Kiwi Muslim designer launches clothing line inspired by religion
Her designs are conservative, but her ambitions are not.
Kiwi Muslim designer Farheen Hajira said her new line of modest fashion, inspired by religion, would have global appeal.
"Fashion is not about skin showing, it's about style. I want to show the world even covered women can have trendy clothes."
Hajira, 35, said word-of-mouth had proved the most potent form of marketing and she was already inundated with orders for her company F&F Creations.
She said modesty was for everyone and her customers were not just Muslims.
"Ultimately it is about how beautiful a design is and the most important thing is how you carry yourself."

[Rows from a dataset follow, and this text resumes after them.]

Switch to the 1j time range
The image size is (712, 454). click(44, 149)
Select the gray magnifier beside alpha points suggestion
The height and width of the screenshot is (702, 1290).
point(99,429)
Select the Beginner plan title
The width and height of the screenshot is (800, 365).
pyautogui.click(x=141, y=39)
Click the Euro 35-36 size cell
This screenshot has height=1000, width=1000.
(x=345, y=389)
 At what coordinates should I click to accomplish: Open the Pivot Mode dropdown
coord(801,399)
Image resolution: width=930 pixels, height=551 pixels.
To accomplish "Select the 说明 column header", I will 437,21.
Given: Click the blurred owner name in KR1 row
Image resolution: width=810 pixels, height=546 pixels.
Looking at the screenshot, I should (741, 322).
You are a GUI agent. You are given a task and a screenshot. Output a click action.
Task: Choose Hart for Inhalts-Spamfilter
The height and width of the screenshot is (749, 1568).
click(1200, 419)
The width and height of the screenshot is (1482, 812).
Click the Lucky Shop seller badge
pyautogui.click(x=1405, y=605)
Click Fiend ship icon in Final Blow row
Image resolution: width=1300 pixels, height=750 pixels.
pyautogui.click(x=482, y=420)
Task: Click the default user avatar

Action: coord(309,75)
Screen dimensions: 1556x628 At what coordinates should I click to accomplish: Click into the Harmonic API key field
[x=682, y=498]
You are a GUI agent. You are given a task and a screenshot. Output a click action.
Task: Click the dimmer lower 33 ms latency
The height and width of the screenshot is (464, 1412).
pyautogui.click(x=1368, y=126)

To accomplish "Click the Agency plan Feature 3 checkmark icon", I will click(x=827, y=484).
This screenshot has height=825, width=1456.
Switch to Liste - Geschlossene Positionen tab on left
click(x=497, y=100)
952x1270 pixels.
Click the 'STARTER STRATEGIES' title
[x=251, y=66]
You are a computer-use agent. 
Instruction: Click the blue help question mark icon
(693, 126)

Hajira said she aimed to have her designs in New Zealand Fashion Week within five years. But it was the ramps of of New York, Paris and Milan that the mother-of-two aimed for.
The woman, who wore the Hijab, said she was confident her conservative but unorthodox apparel would win over the fashion capitals of the world.
She left her high-flying job as a production manager for one of the country's top designer brands in July.
The former nine-to-fiver said climbing the corporate ladder had not been easy.
She arrived from India in 2003 with a degree in fashion design, but no one gave her a job that matched her qualifications.
"I started work as a sewing machinist and it took me years to prove myself."
She said she felt something was missing.
"[When] I got a top position and I was like 'what next? Is this it?' I had worked hard, but I wanted to do more."
And then she saw Indonesian designer Dian Pelangi's designs with hijabs. The designer was recently featured on the runway of the New York Fashion Week.
"That was my biggest inspiration. I thought this can be done. It gave me confidence."
In a "nerve-wracking" move, she handed in her resignation to launch her own brand.
"I knew there was no going back after that."
Hajira said she had been approached by other companies, but luring her back to the corporate life was near impossible.
The designer planned to have her own outlet, but for now she had converted her daughter's pink bedroom into her workshop.
"She is not very pleased about it, but she is a good kid. She understands mummy needs to do this."